> _Requirements_
Rewrite the data as a numbered list, beginning at the line containing "Increase quantity with the plus button" and continuing to the end of the data, with blank lines omitted. Exclude the pictures from your list.

Items listed in a dataset

==========

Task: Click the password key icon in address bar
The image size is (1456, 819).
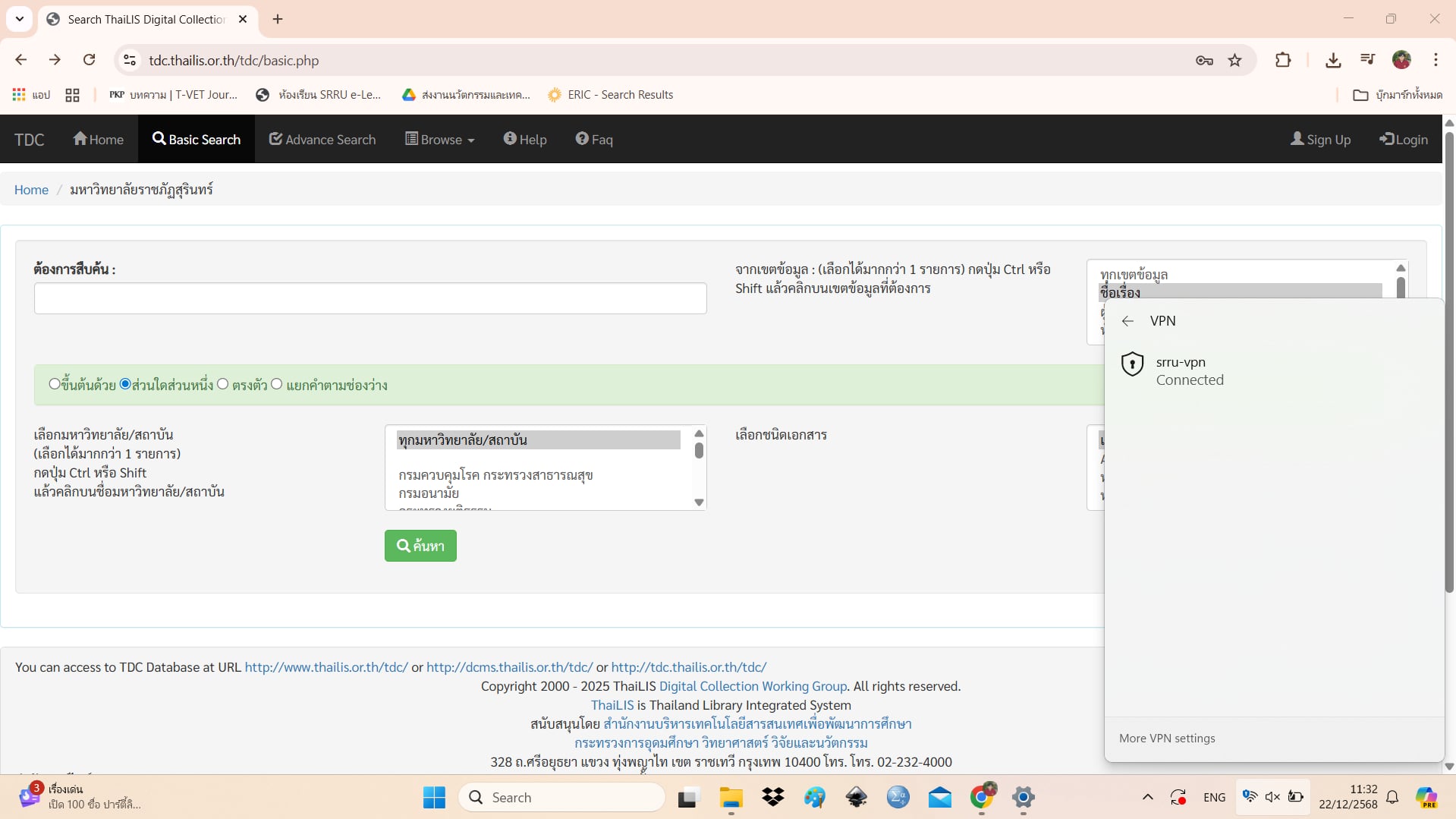Action: [1203, 61]
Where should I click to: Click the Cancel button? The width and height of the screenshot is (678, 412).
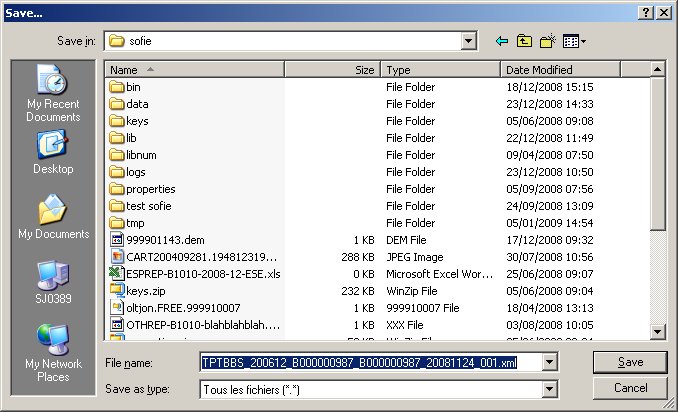click(630, 387)
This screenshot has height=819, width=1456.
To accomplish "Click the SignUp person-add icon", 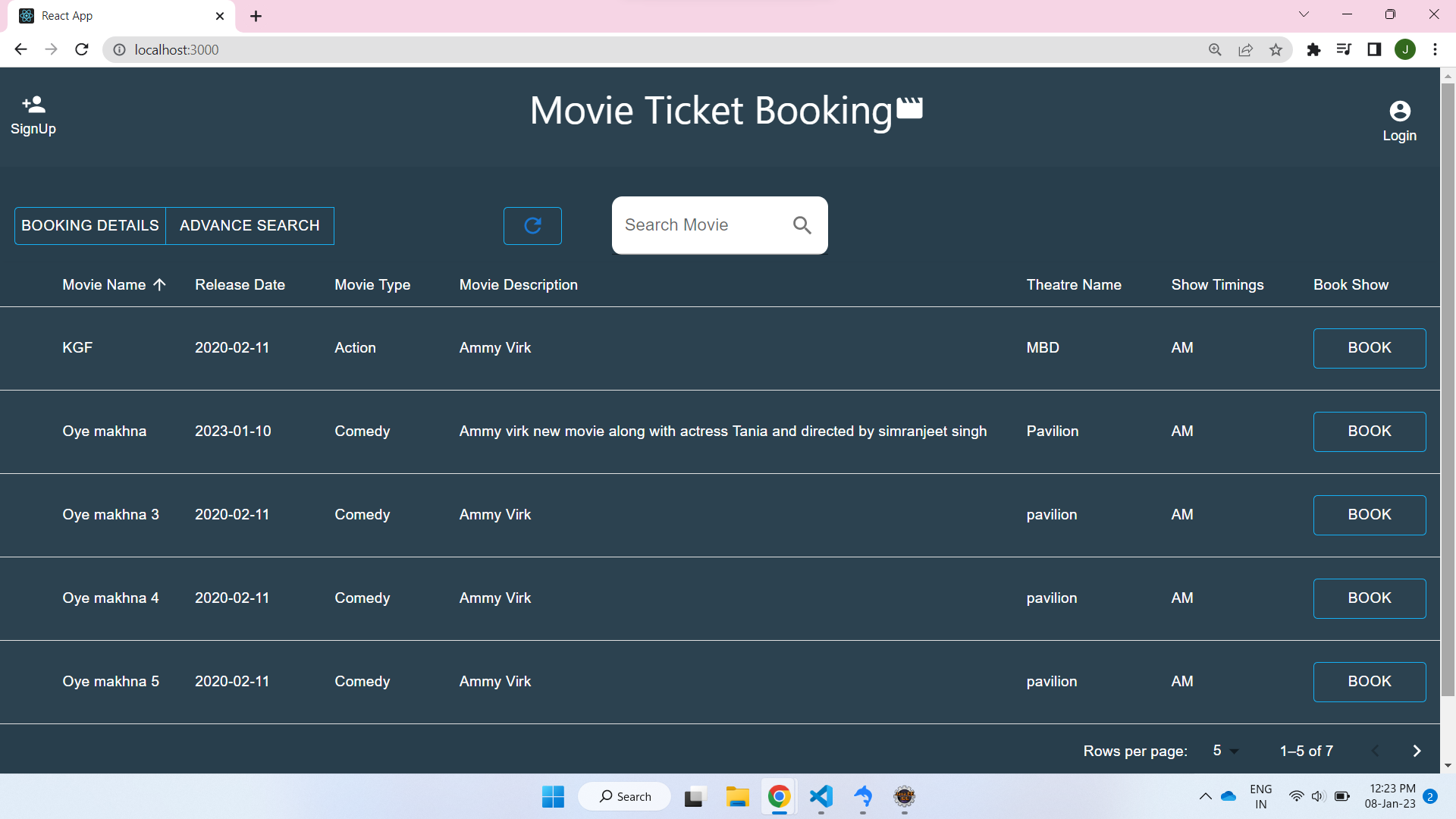I will tap(32, 104).
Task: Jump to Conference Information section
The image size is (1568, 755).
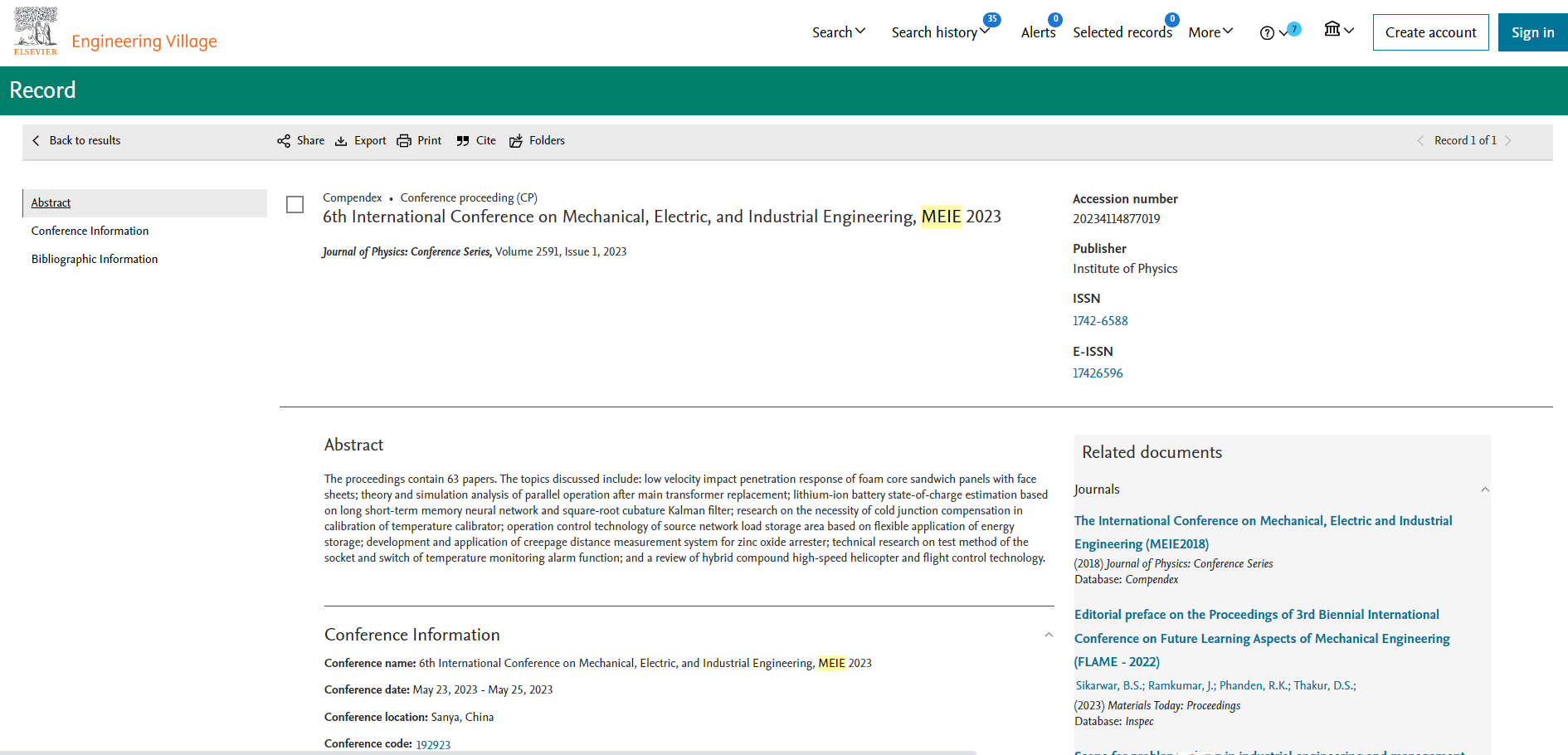Action: pyautogui.click(x=90, y=231)
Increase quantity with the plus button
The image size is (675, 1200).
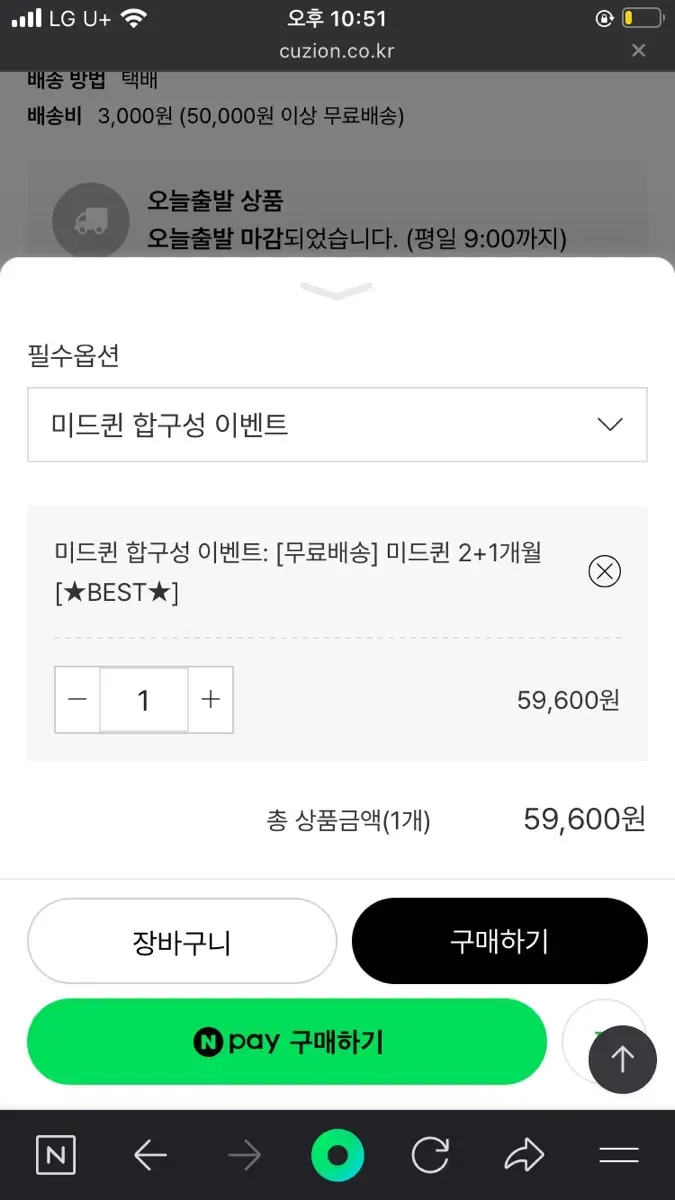coord(210,700)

==========

> _Response_
1. Increase quantity with the plus button
2. The image size is (675, 1200).
3. coord(210,700)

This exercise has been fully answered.